Work instructions:
Where the line containing "The image size is (311, 147)." appears, start repeating, and continue exactly through the last line below, adding nothing. Include no pictures.

Source material:
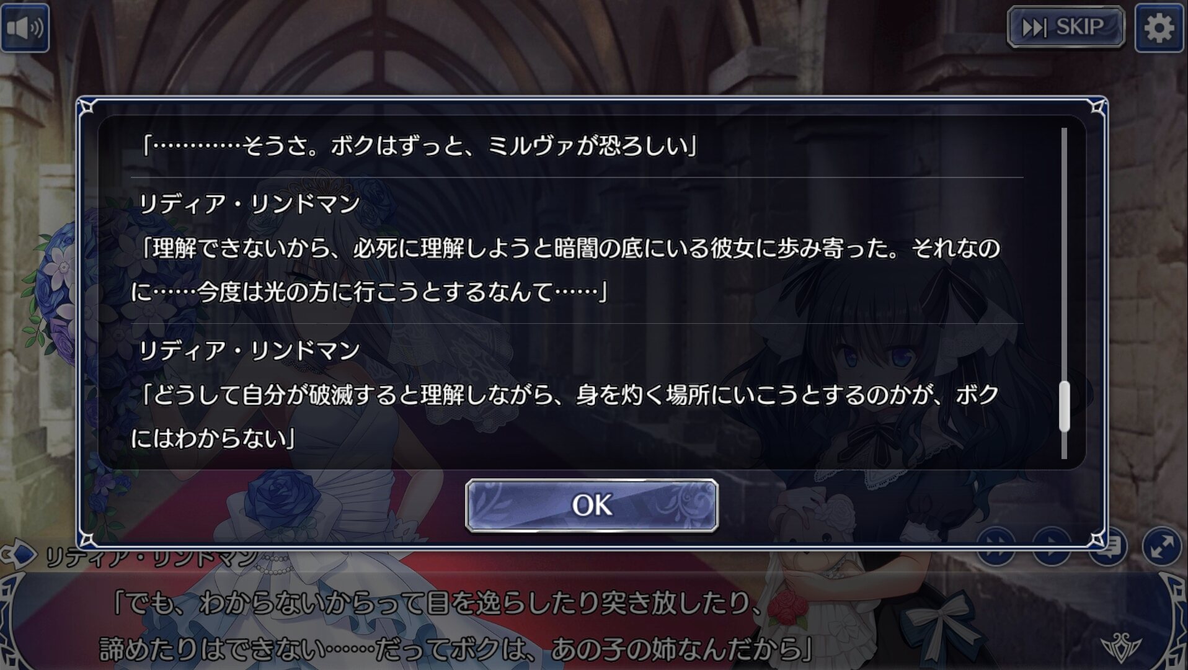Toggle auto-play triangle button
Image resolution: width=1188 pixels, height=670 pixels.
tap(1052, 546)
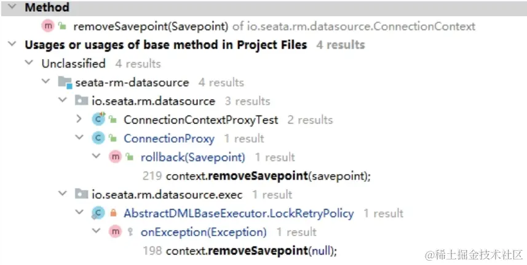This screenshot has height=265, width=527.
Task: Select removeSavepoint(Savepoint) of ConnectionContext
Action: pos(274,26)
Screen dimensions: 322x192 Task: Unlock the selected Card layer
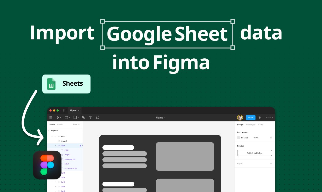pyautogui.click(x=80, y=146)
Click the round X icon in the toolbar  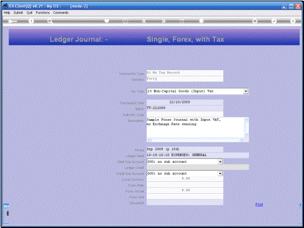[x=293, y=21]
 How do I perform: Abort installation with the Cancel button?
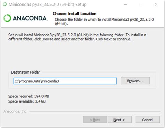pos(148,120)
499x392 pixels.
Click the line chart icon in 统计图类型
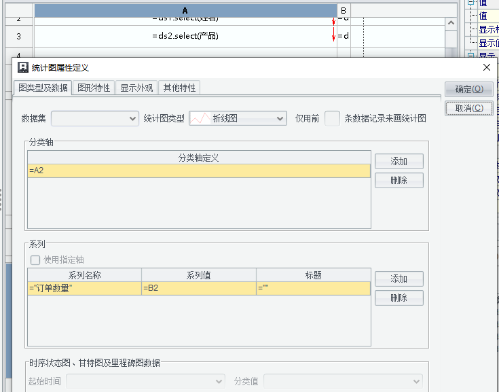coord(200,118)
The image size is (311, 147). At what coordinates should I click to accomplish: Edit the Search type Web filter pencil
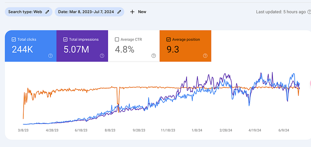click(x=47, y=12)
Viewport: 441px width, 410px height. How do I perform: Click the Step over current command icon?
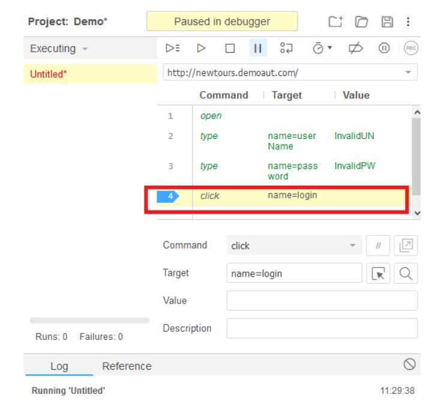pyautogui.click(x=286, y=49)
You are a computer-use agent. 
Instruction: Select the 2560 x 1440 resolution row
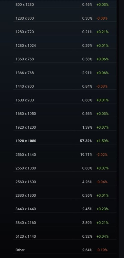coord(65,154)
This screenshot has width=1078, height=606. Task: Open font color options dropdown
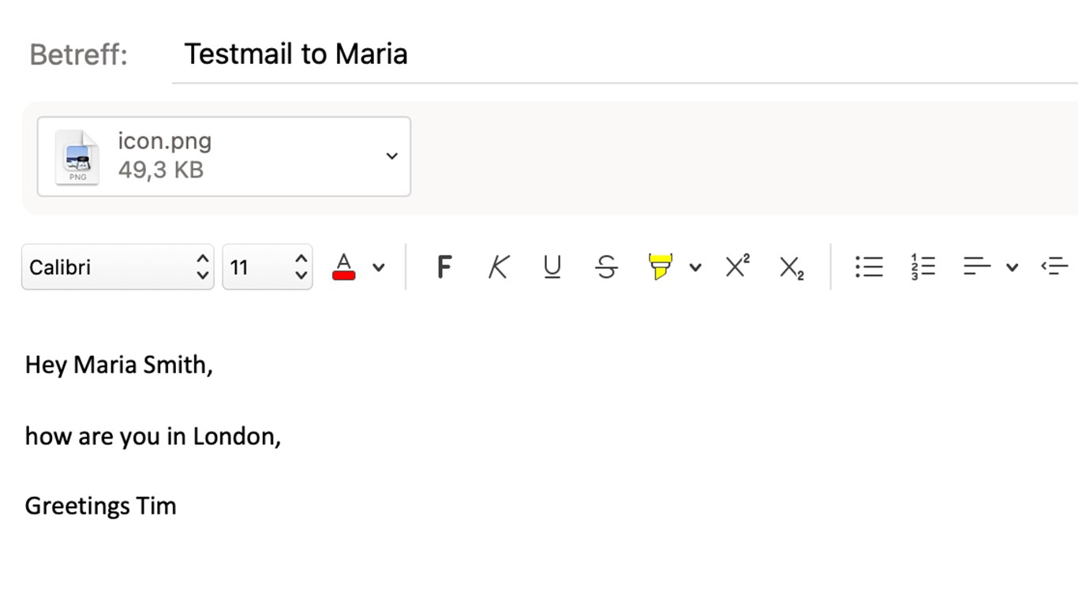[x=379, y=267]
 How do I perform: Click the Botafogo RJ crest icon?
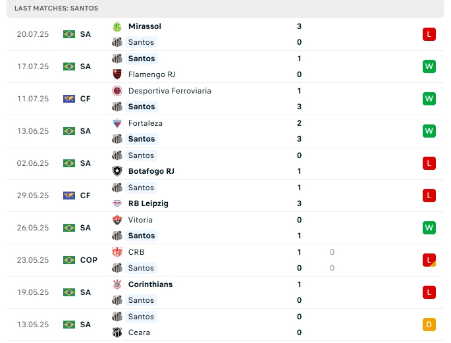coord(117,171)
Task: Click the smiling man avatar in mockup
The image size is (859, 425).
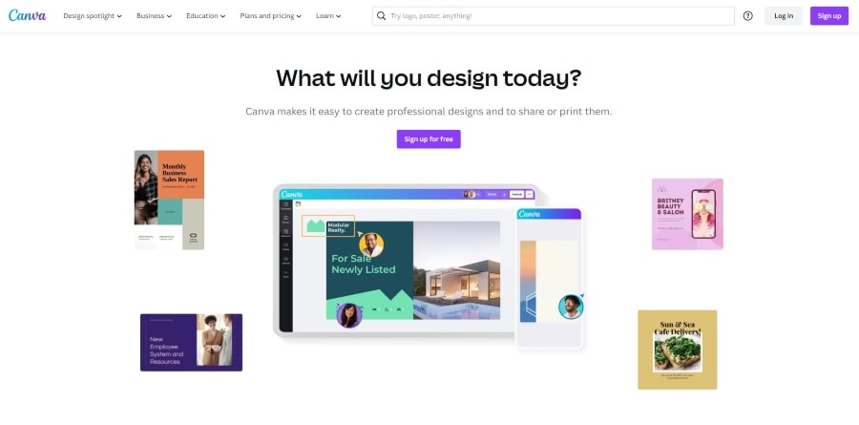Action: [x=371, y=244]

Written answer:
The image size is (311, 147). At what coordinates should I click to accomplish: Edit the Search type Web filter pencil
click(x=47, y=12)
Viewport: 441px width, 410px height. How do I perform: Click the Step over current command icon?
pyautogui.click(x=286, y=49)
You are a computer-use agent. 
Instruction: Select the 2560 x 1440 resolution row
coord(65,154)
This screenshot has width=1078, height=606. Task: Open font color options dropdown
[x=379, y=267]
 How do I perform: Click the Botafogo RJ crest icon?
coord(117,171)
Task: Click the smiling man avatar in mockup
The image size is (859, 425).
Action: [x=371, y=244]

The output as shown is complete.